Home Inspection Contingency
As a buyer and seller, it’s important for you to get a full picture of the physical condition the property is in. Both internal and external conditions are considered in this contingency, including mold or damage done by pests and termites. Once the home inspection is done, you will have a full detailed report of the property.
The final, detailed report then leaves the buyer with three options: they may ask for a discount on the asking price so they can work on the repairs, accept the offer and make the repairs themselves, or back out of the deal altogether.
If the buyer is looking to purchase the home using a mortgage, a financing contingency is crucial. This contingency gives you the opportunity to secure a loan from the financing company first prior to purchasing the property.
The financing contingency allows the buyer to walk away from the deal without any loss of deposit or repercussions in case the loan falls through at the last minute or they are unable to secure financing in time. This contingency is also the reason why sellers prefer buyers who are on a cash basis.
The appraisal contingency works hand in hand with the financing contingency. An appraisal determines the fair market value of a property. This contingency ensures that the buyer stays unscathed if the asking price is higher than the fair market value.
Let’s say the property is being sold for $350,000, but the appraisal only comes at $280,000. The mortgage company will only loan the fair market value of the property, which is $280,000, leaving the buyer short by $70,000. The buyer has the option to renegotiate the selling price with the seller, find another source of additional financing, or back out of the deal altogether (without repercussions).

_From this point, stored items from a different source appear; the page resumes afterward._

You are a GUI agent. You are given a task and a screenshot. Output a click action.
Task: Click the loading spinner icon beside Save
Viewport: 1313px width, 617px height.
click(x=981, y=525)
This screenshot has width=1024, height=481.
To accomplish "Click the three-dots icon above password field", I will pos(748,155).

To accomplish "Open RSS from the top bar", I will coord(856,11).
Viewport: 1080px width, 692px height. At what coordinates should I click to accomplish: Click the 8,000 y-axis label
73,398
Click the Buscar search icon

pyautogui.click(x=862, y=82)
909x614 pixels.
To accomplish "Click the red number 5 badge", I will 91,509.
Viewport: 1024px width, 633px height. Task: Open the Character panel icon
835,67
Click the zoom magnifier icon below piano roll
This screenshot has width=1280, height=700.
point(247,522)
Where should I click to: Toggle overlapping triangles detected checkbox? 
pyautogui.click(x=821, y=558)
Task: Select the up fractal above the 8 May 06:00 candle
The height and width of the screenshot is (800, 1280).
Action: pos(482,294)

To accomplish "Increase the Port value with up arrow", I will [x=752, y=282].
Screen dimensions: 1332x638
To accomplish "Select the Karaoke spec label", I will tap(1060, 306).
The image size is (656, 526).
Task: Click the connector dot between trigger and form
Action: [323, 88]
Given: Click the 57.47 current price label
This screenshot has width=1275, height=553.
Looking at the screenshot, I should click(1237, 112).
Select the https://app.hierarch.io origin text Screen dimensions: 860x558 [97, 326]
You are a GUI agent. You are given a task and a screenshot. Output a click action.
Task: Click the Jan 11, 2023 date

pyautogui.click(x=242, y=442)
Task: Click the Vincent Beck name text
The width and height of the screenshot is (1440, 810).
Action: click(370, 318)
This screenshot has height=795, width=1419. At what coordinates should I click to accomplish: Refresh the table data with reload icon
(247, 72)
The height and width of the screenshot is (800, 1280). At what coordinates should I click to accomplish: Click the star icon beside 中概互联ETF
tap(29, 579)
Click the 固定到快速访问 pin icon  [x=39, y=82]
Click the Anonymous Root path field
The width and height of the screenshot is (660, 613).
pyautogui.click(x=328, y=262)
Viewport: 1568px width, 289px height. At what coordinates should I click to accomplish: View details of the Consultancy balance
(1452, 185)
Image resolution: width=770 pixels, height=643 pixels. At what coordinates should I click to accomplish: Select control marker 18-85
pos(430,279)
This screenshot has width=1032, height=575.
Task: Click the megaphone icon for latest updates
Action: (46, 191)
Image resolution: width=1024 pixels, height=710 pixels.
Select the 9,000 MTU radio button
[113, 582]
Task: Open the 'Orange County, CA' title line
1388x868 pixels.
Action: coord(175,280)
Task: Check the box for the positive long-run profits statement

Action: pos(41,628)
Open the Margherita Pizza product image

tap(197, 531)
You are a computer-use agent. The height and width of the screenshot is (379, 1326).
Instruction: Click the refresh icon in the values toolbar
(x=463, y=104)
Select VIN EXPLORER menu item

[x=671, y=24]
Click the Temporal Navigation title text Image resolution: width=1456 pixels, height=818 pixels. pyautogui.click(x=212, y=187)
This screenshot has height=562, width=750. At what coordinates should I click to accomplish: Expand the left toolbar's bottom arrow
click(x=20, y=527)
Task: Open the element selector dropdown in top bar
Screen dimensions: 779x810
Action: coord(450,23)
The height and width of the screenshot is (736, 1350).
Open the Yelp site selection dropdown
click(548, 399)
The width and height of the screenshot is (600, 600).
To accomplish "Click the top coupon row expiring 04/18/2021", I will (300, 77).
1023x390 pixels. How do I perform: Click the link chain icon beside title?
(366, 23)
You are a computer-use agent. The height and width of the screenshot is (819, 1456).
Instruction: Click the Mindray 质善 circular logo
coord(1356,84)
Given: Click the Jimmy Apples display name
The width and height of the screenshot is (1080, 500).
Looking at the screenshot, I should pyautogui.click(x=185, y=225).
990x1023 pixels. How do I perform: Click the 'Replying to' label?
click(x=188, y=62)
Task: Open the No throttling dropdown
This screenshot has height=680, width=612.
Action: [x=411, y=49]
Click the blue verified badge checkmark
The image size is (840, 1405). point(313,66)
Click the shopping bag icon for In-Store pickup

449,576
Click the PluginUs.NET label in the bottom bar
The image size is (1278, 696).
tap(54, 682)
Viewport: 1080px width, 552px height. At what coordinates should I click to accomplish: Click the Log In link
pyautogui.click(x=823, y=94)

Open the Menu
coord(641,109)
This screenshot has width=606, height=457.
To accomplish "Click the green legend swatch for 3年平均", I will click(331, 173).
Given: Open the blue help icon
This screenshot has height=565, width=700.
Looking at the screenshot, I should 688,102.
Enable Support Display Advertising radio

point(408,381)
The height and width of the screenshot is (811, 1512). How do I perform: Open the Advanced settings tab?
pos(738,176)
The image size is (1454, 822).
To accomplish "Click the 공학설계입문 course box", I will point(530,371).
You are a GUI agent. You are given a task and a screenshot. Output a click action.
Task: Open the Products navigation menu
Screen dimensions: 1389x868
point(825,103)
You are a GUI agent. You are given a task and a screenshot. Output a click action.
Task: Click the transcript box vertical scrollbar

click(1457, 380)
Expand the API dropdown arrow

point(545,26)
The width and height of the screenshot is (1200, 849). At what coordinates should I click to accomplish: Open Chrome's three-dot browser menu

The title of a property is the legal record of the history of its ownership, both past and present. An attorney typically reviews the title of the property so it’s transferred to you without any issues. Usually, issues with the title are easily resolved by the title company or the attorney prior to the buying process.
There are cases, however, that the title lacks clarity. It could be that the seller cannot legally prove that they own and have the authority to sell the property or that the property has debt that the buyer is required to pay off first. Either way, the title contingency clause allows the buyer to walk away from the transaction without any repercussions.
Real Estate Contingency Infographic
Home Sale Contingency
Most of the time, homeowners shop for new homes while still retaining their old one. In the event that they are unable to sell their property in the specified amount of time or within the asking price, they can walk out of the deal without being penalized by the real estate sellers.
You can see how the home sale contingency can be difficult for sellers. They may be forced to pass up other opportunities or buyers while waiting on that one buyer.